SONNING 7. READING TRADESMEN.-Played at Sonning, on Thursday, September 2nd. SONNING, first innings, 175. READING TRADESMEN, first innings, 78; second innings, 46.

SONNING 7. HURST.-Played at Hurst, on Wednesday, September 22nd. Hurst, 34 and 73; Sonning, 32 and 49.

ST. ANDREW'S CHURCH, SONNING.

VIII.

Before proceeding to describe the refitting of the Church, something must be said about the Tower. A careful inspection of it both inside and out confirms the view we have already taken, that the present structure was built with the remains of some much earlier and more beautiful buildings. There are several moulded stones to be seen in the upper parts of the interior, in addition to those on the outside mentioned before. The date of its erection can hardly be earlier than the Reformation. The lower windows and the Western doorway are in a better style than the belfry windows. These are in fact much later and more debased, and I think they must have been inserted subsequently to the building of the Tower itself. There was probably no Western Tower, originally, if the Church, as we believe, extended further Westwards, but the whole fabric must have been so changed when the North side was re-built, and the Chapel of St. Sarac demolished, that it is impossible to decide what was the exact plan of the ancient Church. The Tower is 64ft. 6in. in height, that is, nearly 40ft. lower than the vault of the Nave of Westminster Abbey. It is almost a square, being 24ft. by 23ft. Before the restoration there was a ringing gallery a few feet from the basement, and this and the space below were dark and gloomy in the extreme. The gallery was pulled down, and the bellropes being lengthened, the bells were rung from the basement, until the organ was moved to its present situation under the Tower. At that time some fears were entertained that it would be impossible to ring so near the bells as the story next below them, but it answers perfectly well, and the bells are now rung from the clock room. Almost the whole of the area was excavated for the heating apparatus, (supplied by Messrs. Haden, of Trowbridge), which has been found to work extremely well. The Church is thoroughly well warmed all through the winter.
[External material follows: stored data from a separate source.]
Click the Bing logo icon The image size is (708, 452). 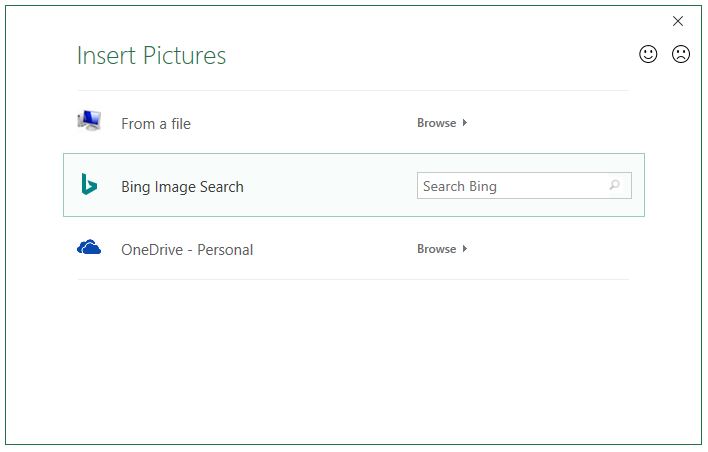(89, 185)
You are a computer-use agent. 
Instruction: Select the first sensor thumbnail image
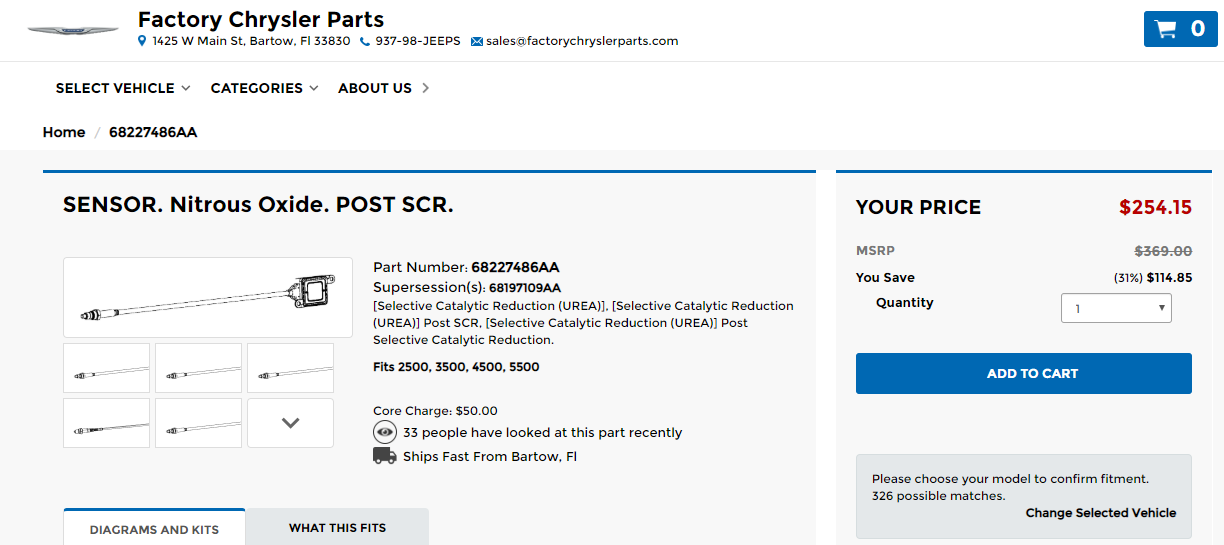pos(107,368)
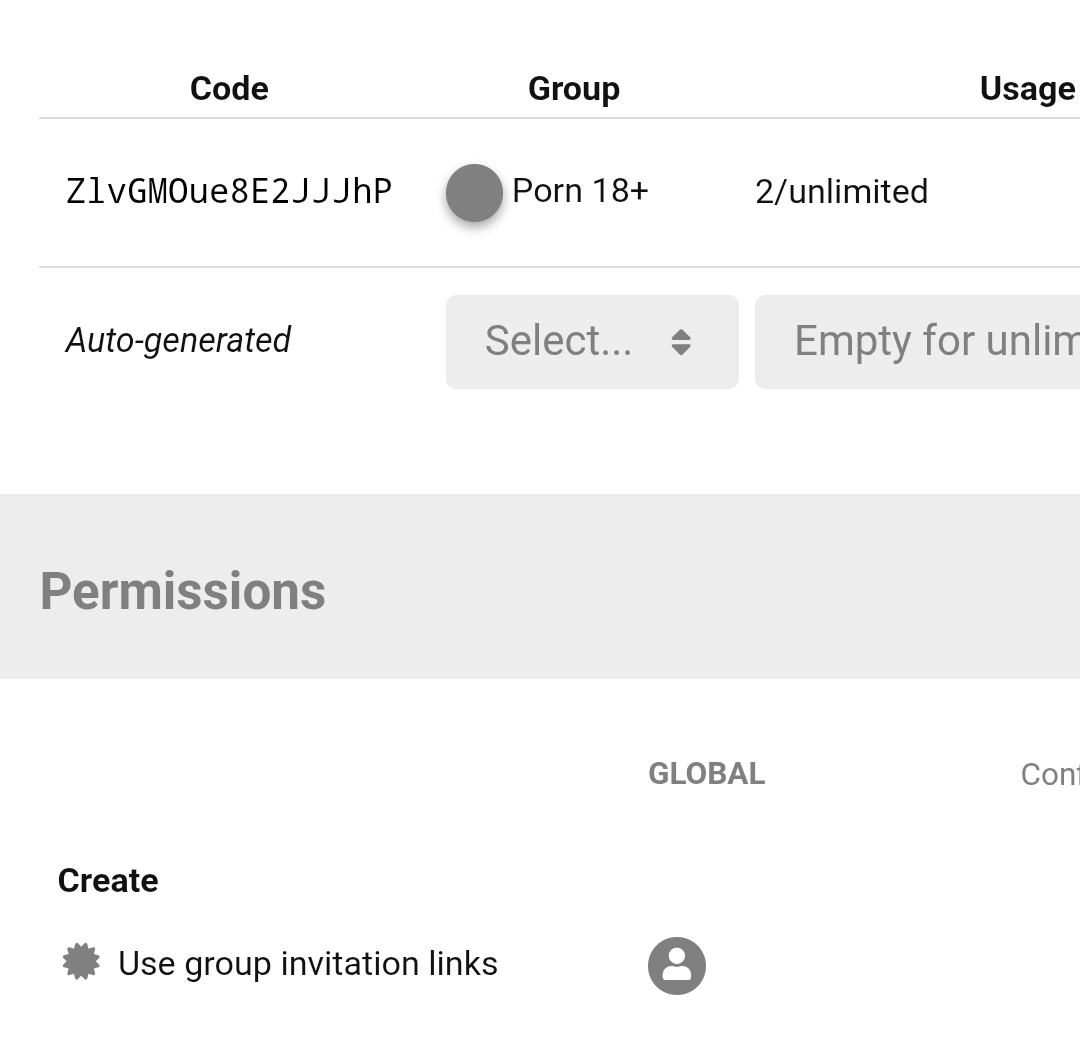
Task: Select the ZlvGMOue8E2JJJhP invitation code
Action: [x=229, y=191]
When the organ was placed where it now is, it became necessary to make a new entrance to the belfry staircase from the outside, and this was done by piercing through the Tower in the North-East angle. The belfry can now be reached without going through the Church.

We have great reason to be proud of our peal of bells. They are eight in number, and of excellent tone and quality. The small treble bell was cracked, and we sent it to Messrs. Mears, the celebrated bell-founders in London, to be re-cast. This was done, and at the same time the other bells were tuned. We have, I am glad to say, a record concerning some of the bells in an old parish book. It is much to be regretted that there are so few of these ancient records remaining. The entry is as follows, under November 15th, 1640, (a memorable year, that of the opening of the Long Parliament in the reign of King Charles I.)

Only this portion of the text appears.